The timestamp is wrong

f26227279 · January 31, 2018, 2:35pm

I found that the data write into ES doesn't match my real time .
it's later about 10 minutes.
this is my logsatsh config:

input{
	udp{
		host => "120.127.160.91"
		port => 5556
		codec => netflow	
	}
}
	filter{
		
	}
output{
elasticsearch {
                hosts => ["120.127.160.91:9200"]
				index => "netflow-%{year}-%{month}-%{day}"
			}
	
		stdout{codec=> rubydebug}
	
}

view data in kibana:

Joe_Fleming · January 31, 2018, 7:20pm

Kibana simply shows the response from Elasticsearch, so any issue you have is going to be in your ingest pipeline somewhere. I'm not familiar with netflow myself, are you sure it's making it to Logstash in realtime, or is it possible that the data coming from the source is being cached or delayed perhaps? If you know the data is coming in quickly, perhaps something is misconfigured with your Elasticsearch node that is causing writes to take a long time to happen?

f26227279 · February 1, 2018, 3:25am

I am sure it's realtime because when I download a file from my pc, the flow comes to ES right away.
But the timestamp is later about 10 min to "now".

Joe_Fleming · February 1, 2018, 4:18pm

Oh, I think I misunderstood before, it's not that the data is taking 10 minutes to show up, it's that the timestamp is off by 10 minutes... is that right?

Are you collecting data and doing the processing on different machines? Maybe the clock on one of them is off?

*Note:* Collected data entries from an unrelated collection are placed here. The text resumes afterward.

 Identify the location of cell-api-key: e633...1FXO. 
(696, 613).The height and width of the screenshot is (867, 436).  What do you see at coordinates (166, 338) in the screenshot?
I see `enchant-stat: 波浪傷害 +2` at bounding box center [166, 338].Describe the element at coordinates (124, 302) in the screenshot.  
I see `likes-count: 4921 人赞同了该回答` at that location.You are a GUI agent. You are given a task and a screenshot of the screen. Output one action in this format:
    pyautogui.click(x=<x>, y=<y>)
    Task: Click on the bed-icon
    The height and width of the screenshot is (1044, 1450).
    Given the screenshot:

f26227279 · February 2, 2018, 3:05am

yes, that's right. Sorry about my poor English
I collect netflow on A machine and send them to B machine to process and ingest into ES,
but I think the time should match my B machine clock? and it's not related to A machine?

Joe_Fleming · February 13, 2018, 5:34pm

I think the time should match my B machine clock?

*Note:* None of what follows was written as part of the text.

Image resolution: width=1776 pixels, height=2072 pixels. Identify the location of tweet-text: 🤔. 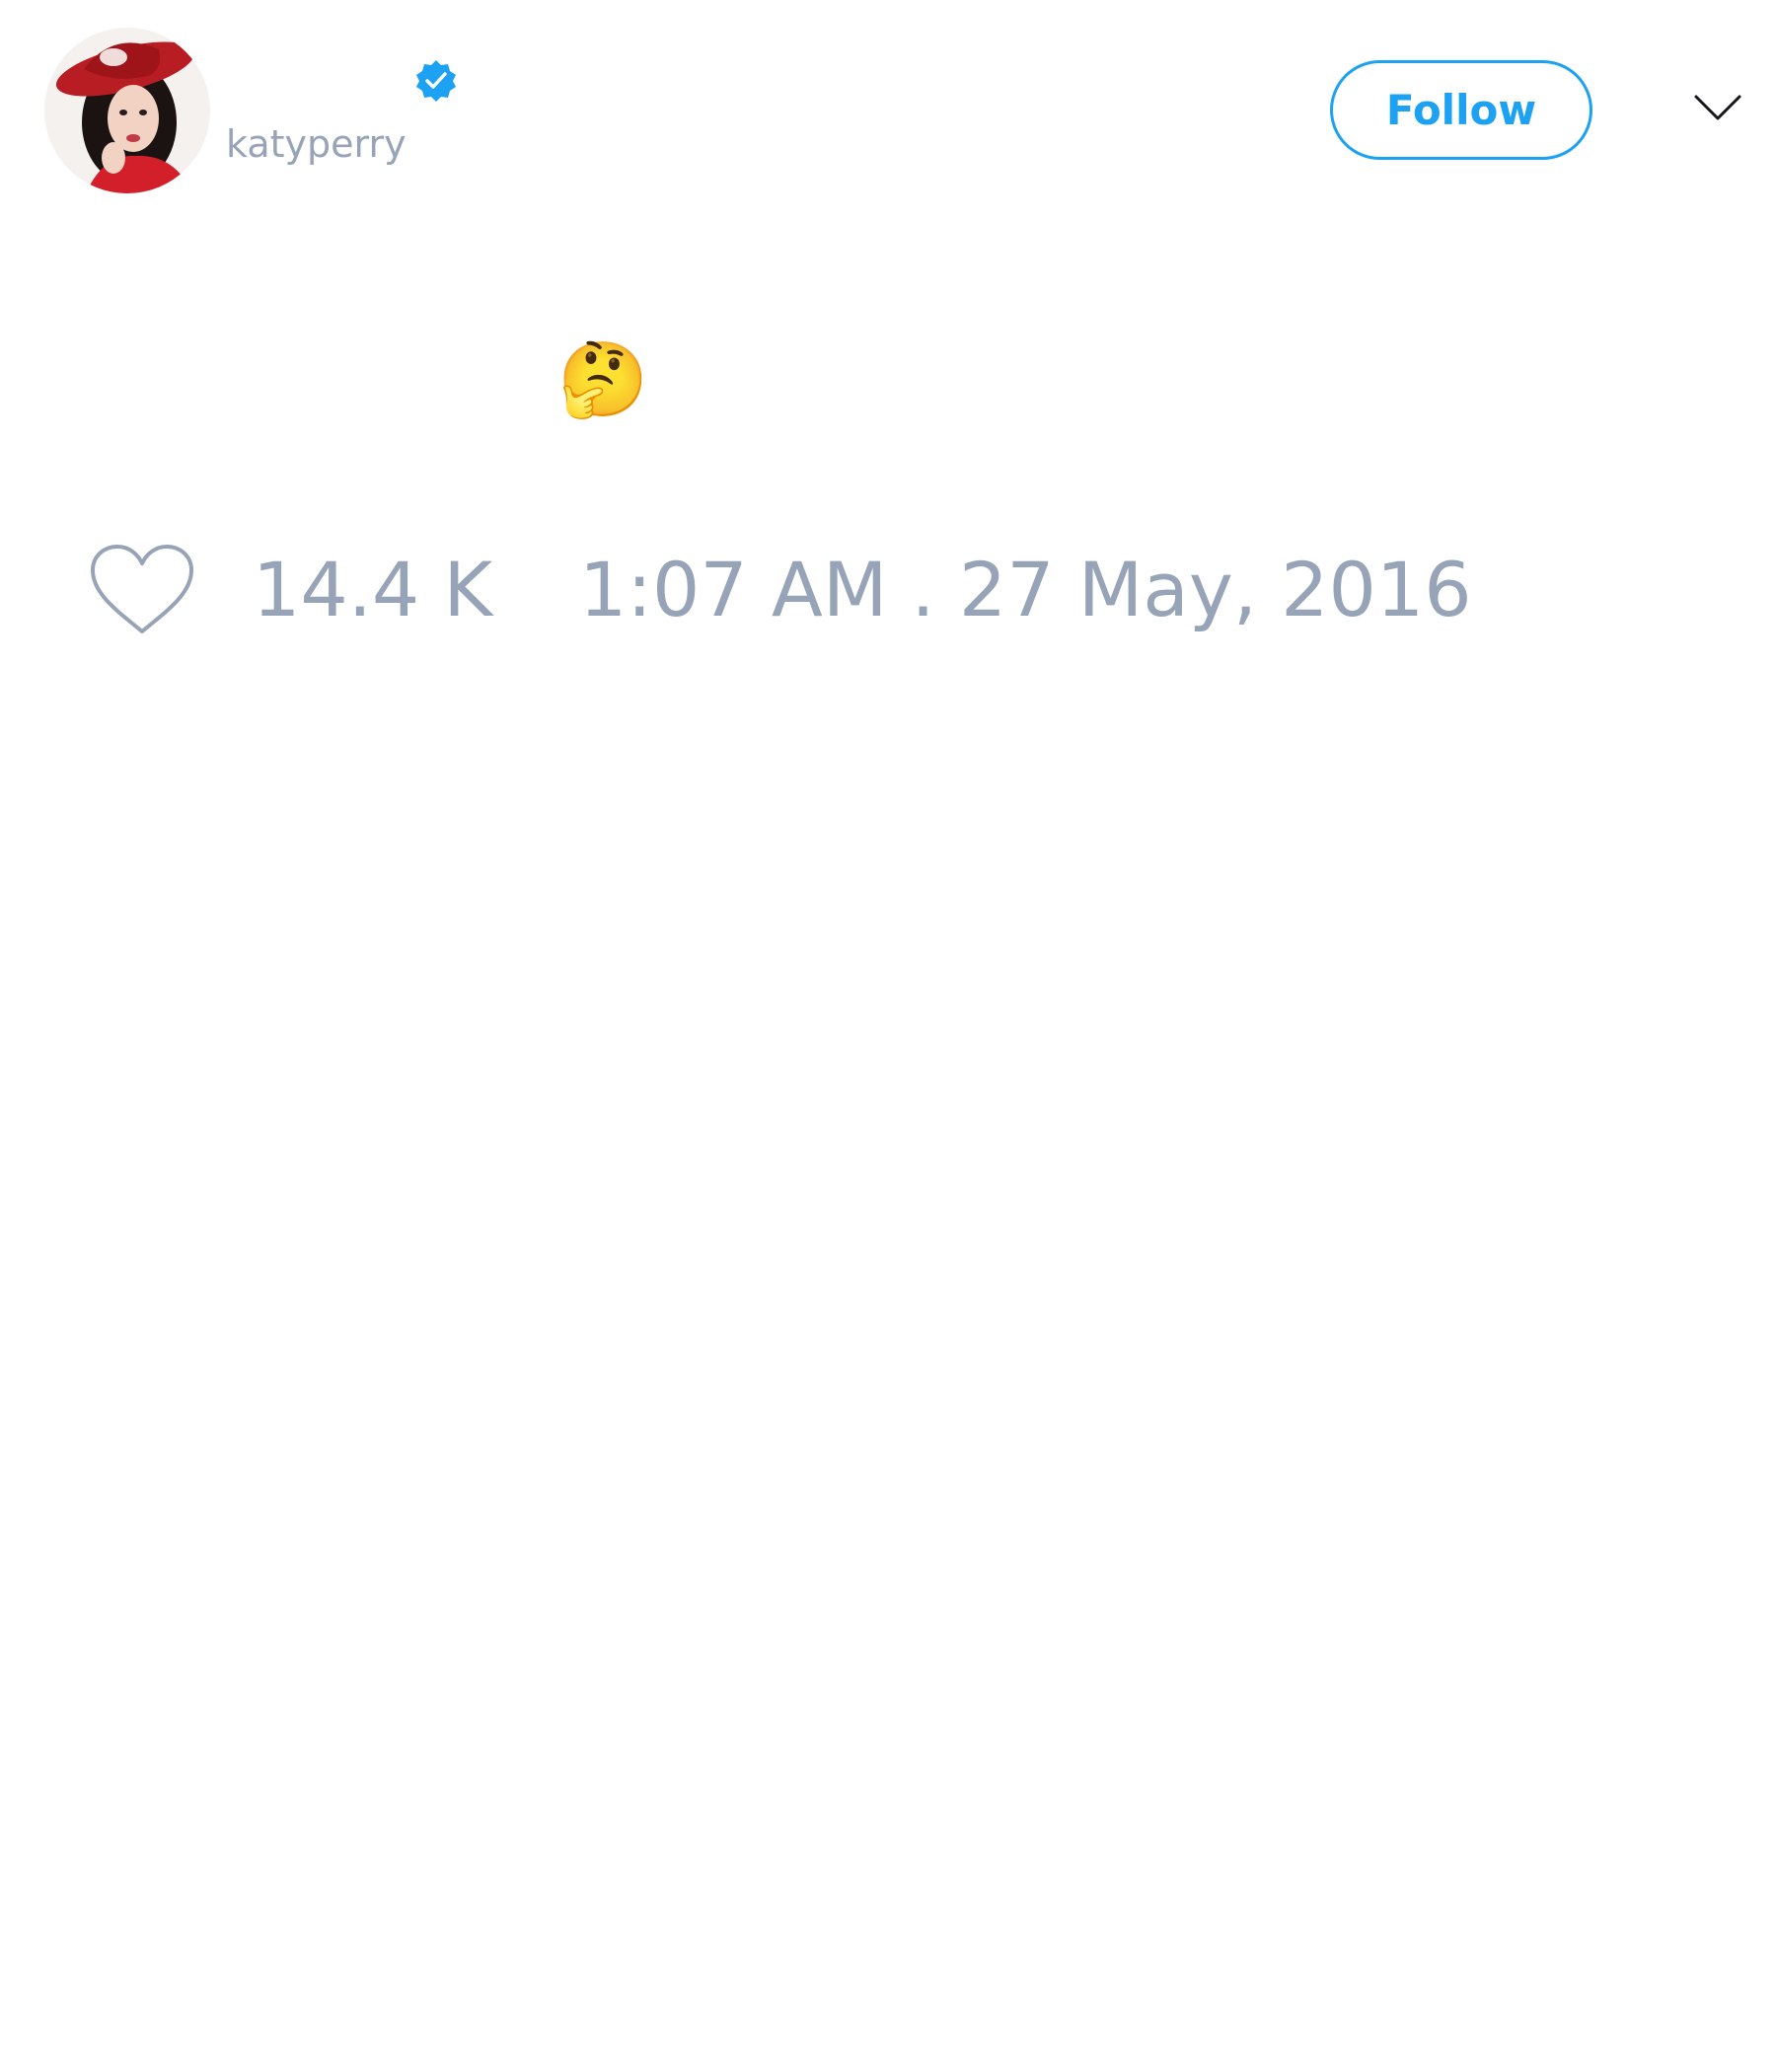
(603, 380).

I'm honestly not sure. I would expect that the documents, being created on machine B, would have the timestamp already generated with machine B's clock, before it's sent off to machine A. But that's just my assumption, I have no idea if that's true. If the clocks are off though, especially off by 10 minutes, then you have the answer. Either way, it's worth syncing the clocks up as much as possible.

system · March 13, 2018, 5:34pm

This topic was automatically closed 28 days after the last reply. New replies are no longer allowed.